Dataset extract
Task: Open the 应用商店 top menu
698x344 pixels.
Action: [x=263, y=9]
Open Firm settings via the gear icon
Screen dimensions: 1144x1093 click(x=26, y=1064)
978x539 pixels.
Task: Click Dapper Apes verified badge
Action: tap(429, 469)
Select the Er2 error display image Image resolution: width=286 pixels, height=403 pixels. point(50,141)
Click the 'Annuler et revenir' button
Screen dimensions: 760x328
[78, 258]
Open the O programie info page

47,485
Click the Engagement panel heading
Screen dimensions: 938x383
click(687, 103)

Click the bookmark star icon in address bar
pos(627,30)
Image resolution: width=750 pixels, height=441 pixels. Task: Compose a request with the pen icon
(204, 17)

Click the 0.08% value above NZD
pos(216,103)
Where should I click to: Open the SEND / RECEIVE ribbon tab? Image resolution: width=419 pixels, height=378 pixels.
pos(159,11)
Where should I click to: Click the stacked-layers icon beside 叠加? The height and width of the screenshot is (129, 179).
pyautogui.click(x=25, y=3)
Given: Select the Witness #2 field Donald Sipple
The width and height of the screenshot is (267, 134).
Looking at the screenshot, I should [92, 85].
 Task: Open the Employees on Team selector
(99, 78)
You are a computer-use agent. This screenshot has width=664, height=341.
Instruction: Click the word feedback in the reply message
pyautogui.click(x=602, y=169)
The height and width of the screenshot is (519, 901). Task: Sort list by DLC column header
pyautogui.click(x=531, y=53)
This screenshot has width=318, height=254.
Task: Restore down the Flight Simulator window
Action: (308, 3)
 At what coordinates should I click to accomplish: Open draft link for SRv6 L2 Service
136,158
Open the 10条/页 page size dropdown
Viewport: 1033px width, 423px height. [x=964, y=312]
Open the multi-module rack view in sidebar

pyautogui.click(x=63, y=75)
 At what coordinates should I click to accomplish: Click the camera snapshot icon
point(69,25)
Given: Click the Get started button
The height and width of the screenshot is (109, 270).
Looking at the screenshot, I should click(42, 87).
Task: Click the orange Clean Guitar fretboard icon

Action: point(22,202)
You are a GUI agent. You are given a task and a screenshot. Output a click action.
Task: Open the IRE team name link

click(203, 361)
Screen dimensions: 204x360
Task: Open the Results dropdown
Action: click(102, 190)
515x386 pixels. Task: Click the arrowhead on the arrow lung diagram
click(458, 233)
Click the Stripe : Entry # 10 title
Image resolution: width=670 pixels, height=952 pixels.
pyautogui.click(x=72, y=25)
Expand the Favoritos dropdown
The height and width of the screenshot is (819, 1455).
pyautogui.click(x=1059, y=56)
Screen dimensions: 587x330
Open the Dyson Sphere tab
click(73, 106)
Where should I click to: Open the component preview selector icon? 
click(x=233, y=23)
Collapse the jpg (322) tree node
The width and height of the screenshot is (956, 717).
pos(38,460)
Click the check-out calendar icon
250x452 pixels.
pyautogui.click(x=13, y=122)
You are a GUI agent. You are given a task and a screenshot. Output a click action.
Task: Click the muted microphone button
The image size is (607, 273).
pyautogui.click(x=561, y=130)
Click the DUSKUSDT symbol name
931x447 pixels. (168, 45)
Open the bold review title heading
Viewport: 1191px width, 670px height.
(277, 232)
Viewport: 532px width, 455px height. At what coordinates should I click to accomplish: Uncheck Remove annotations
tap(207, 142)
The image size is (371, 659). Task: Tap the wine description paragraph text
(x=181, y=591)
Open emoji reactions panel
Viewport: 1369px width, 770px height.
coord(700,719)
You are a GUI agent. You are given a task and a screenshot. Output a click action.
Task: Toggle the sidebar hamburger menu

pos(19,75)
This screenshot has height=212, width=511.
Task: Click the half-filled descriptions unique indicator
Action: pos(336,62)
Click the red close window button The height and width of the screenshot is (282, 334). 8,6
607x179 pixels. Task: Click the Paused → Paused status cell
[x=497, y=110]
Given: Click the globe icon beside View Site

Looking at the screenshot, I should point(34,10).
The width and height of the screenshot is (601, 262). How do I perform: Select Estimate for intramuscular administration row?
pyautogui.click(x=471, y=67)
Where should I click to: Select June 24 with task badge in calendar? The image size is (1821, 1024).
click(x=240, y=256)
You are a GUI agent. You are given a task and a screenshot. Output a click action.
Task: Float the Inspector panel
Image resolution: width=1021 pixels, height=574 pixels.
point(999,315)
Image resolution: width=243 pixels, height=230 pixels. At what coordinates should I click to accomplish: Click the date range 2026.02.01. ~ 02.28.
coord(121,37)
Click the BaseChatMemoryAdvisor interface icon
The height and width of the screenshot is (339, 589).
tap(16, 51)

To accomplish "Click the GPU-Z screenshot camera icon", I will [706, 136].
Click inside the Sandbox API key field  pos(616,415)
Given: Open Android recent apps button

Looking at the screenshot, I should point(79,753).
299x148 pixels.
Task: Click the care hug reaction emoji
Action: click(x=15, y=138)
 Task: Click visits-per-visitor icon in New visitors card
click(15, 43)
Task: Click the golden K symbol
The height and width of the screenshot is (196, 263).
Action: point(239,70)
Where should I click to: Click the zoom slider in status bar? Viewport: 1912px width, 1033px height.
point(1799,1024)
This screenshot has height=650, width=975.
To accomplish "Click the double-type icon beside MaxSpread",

Instructions for the task
Search the entries for the word "field". Copy every line where it occurs.

Solution for this exercise
Given: Select the Witness #2 field Donald Sipple
Click inside the Sandbox API key field  pos(616,415)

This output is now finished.